Structuring of Corporate Venture program is in the agenda of most Brazilian mid- and large cap companies and financial institutions, aiming to be close to startups with the potential to impact their business.
Corporate Venture has gained traction in Brazil in the last 3 years with the interest/need for companies and financial institutions to invest in new technologies and businesses.
Corporate Venture structures must be planned observing several aspects, including whether the organization’s investment culture accepts (i) making investments in third-party business with minority or only majority equity, and (ii) having marginal or effective influence on the target management, among others.

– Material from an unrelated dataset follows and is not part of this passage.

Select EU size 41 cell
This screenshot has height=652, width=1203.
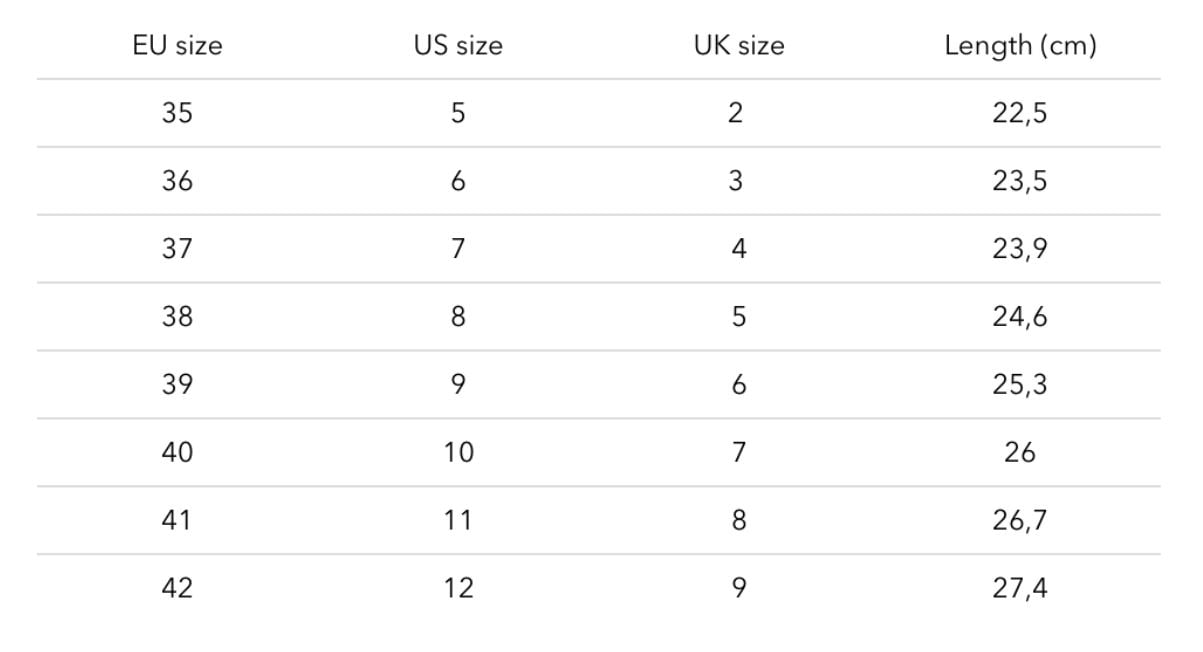[177, 521]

Under the legal aspect, there are 2 key doubts that economic groups generally have:
1. What are the Legal Formating for the Corporate Venture Vehicle: the options for the corporate formatting of the Corporate Venture vehicle may be, among others (i) using the existing operating company or a holding company of the economic group, which will made the investments directly, without setting up of a new and separate company, or (ii) a special purpose company (SPE), created in the format of a limited partnership company (“Ltda.”) ora privately held corporation (sociedade anonima de capital fechado), or (iii) an Equity Investment Fund (Fundo de Investimento em Participações – FIP), a Brazilian Securities and Exchange Comission (CVM) regulated fund; and
2. Which as the Contractual Structure of the Corporate Venture Investments: the Corporate Venture investments (i) in seed and early stage startups tend to be structured in the form of Convertible Loan Agreement (instead of acquiring equity) or Stock Option Agreement, because there is a greater risk of contamination contingencies of the target, especially labor and tax, and (ii) in late stage startups, which are already tractioning and with relevant revenue, occur through the direct acquisition of shares, although the option of convertible loan is still possible, as needed/recommended.

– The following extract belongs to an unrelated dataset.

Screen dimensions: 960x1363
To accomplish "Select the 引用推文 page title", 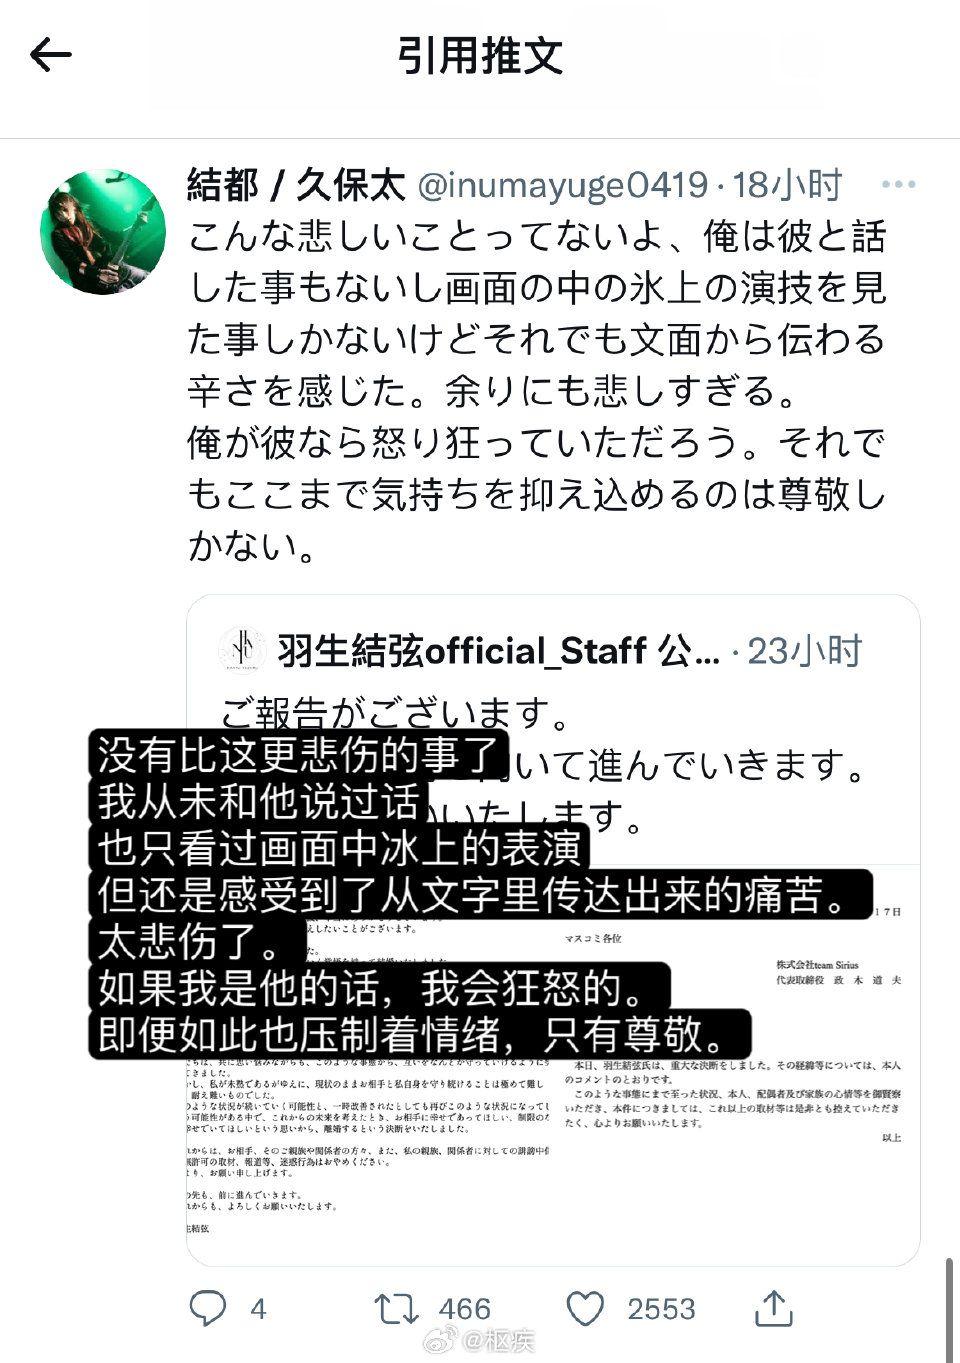I will 481,55.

In addition to corporate and contracts, there are other key points to pay attention to in the structuring of Corporate Venture programs, suchas intellectual property, labor, tax, technology protection, contingencies in general, among others.
It is fact that Corporate Venture programs bring oxygenation to economic groups, as they colaborate with startups that have the potential to impact their core business. If thought and put into practice properly, they can generate exponential results.